The Operating Framework for the NHS in England 2011-12 has detailed the full extent of the financial constraints faced by the health service.
NHS chief executive Sir David Nicholson said that the NHS tariff will be cut in cash terms by 1.5%, but he also outlined a number of further restrictions on funding.
As soon as next April, the tariff will become a maximum not a set price for treatments, while emergency work will be pegged at 2008-9 levels and payments for additional work will be made at only one third of the tariff rate.
This is likely to lead to haggling over price and cause pain for large trusts; particularly in London where A&E admissions are rising rapidly.
In addition, from next year, hospitals will not be reimbursed for emergency readmissions within 30 days of discharge; although primary care trusts are given the job of securing post-discharge support.
The financial allocations published alongside the framework say PCTs will receive an average cash increase of 2.2% after top-slicing to support social care.
There will be no routine capital allocations, and NHS organisations will be told that they must make "maximum benefit" from any investment decisions; a requirement that will presumably apply to IT decisions.
However, Sir David underlined his commitment to ensuring financial control in the NHS, by saying that PCTs would need to hold back 2% of their allocations – or around £1.8 billion in total – to “create financial flexibility and headroom to support change.”
He also widened the focus of management cost savings, saying that "NHS superstructure running costs" must be cut by a third – or £1.7 billion – by March 2015.
The DH has now given the same date for the NHS to make the much-trailed £15-£20 billion of Quality, Innovation, Productivity and Prevention savings necessary to cope with rising demand and costs.

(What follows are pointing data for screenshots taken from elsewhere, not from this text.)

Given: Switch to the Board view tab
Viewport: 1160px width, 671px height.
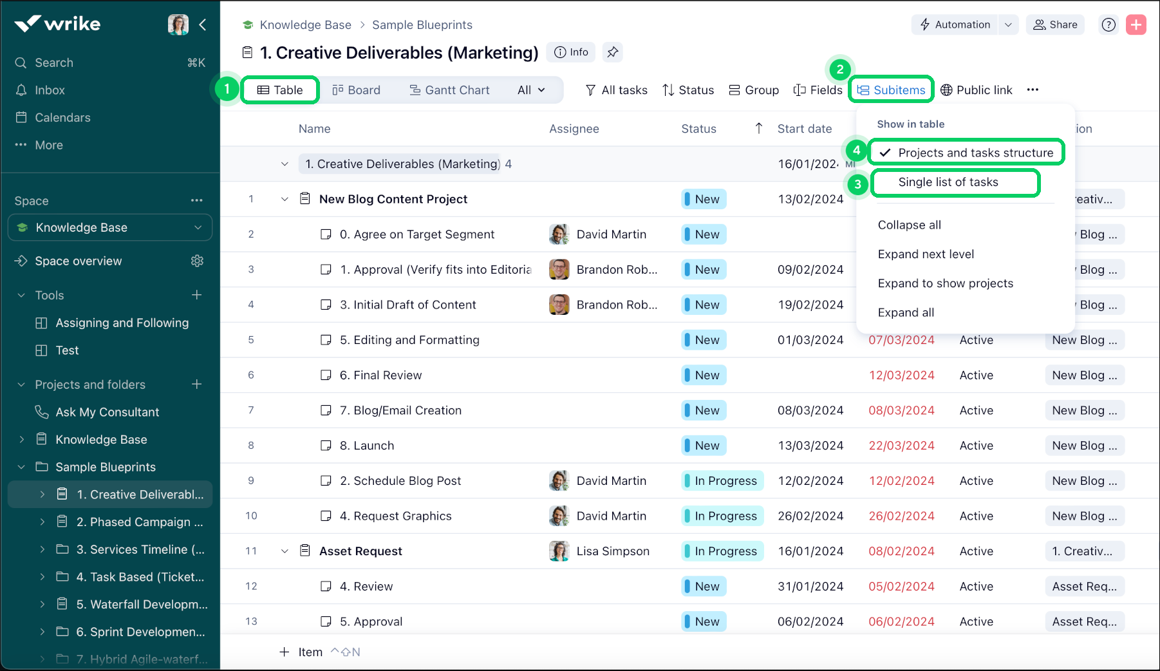Looking at the screenshot, I should click(x=357, y=90).
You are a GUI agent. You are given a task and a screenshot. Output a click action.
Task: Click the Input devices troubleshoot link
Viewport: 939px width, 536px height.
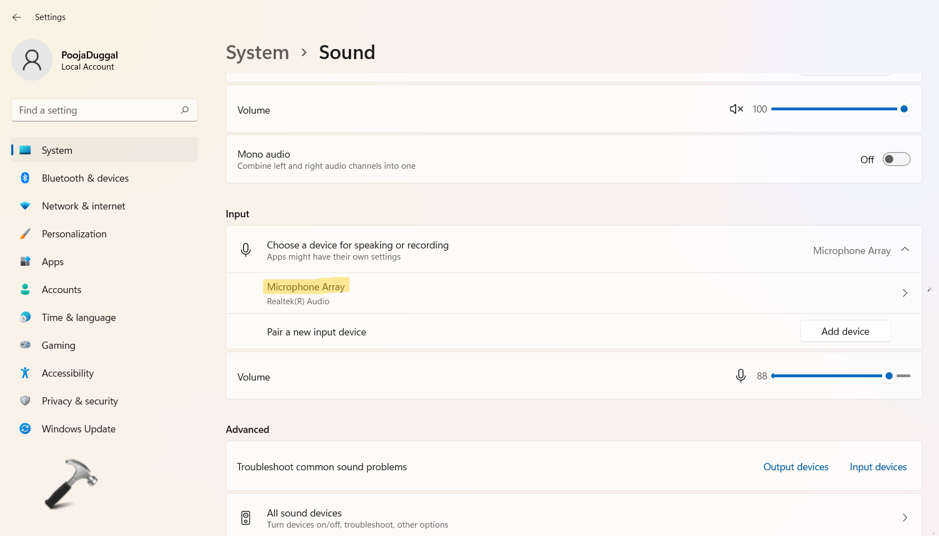coord(878,467)
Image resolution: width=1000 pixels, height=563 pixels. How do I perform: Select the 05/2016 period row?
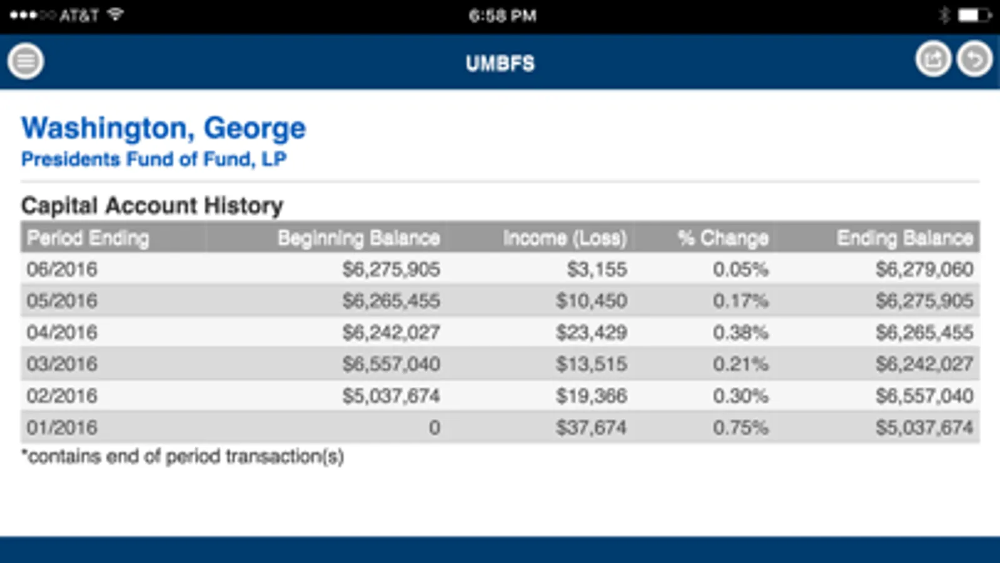(62, 301)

Alongside this budget detail, the annual managers’ ‘to do’ list focuses on how the reforms outlined in the ‘Equity and excellence: Liberating the NHS’ white paper will be introduced.
In moves that effectively strengthen the centre, it says that the NHS Commissioning Board will be in place in shadow form by the end of 2011-12.
It also indicates that strategic health authorities will continue in more or less their present form through 2011-12.
But it says “it is unlikely that we will be able to maintain 151 fully functional, separate [PCTs]" and a “managed consolidation” into clusters with "single executive teams" will be needed as early as June 2011.
The ‘pathfinder’ programme for GP consortia will be extended and a development fund of £2 per head created.
At the same time, the framework steps up the pressure to push all trusts into foundation status by 2013-14 by requiring them to have a timetable in place by the end of the year.
And it attempts to push the ‘John Lewis model’ of employee ownership in community care, by promoting social enterprises as one future for community services.
What is absent from the document is some of the practical detail of healthcare delivery that has been present in some recent Operating Frameworks.
For example, this year’s makes no mention of the National Programme for IT in the NHS, IT at a trust level, and makes only general remarks about the potential for IT to support change.
Two years ago, the Operating Framework encouraged trusts to invest in infrastructure and wireless networks and was instrumental in starting to shift attention from NPfIT to the ‘Clinical 5’ suite of information systems.
Last year’s framework placed specific focus on the need to take advantage of the NHS’ Enterprise wide Agreements, such as those signed with Microsoft and Novell; both of which have been scrapped by the new government.
However, the framework does say there is an urgent need for better systems in community care and for better information throughout the health service.
Although it says that the forthcoming information strategy will be a “key component” in helping to provide this, the framework says that to encourage its use, the NHS Number will be linked to contractual payments from commissioners by 2012-13.
It says that there is a need for the use of real-time patient and service user feedback to improve quality of care and suggests that SMS texting, kiosks, and patient experience trackers to collect it.
In addition, it says technology can be used to support the Quality, Innovation, Productivity and Prevention agenda.
It flags the use of telehealth and the introduction of digital or online services to deliver greater convenience for patients and to free up face-to-face clinical time “for those who really need it.”
It also reiterates the role of Choose and Book, saying that organisations will need to list services on Choose and Book in a way that allows users to book appointments with named consultant-led teams.
In the foreword, Sir David says: “We must meet these challenges at a time when staff and leaders across the NHS face personal and professional uncertainty about their futures.
“I do not underestimate the scale of what lies ahead, but I have confidence, based on our track record of delivery, that we can succeed.”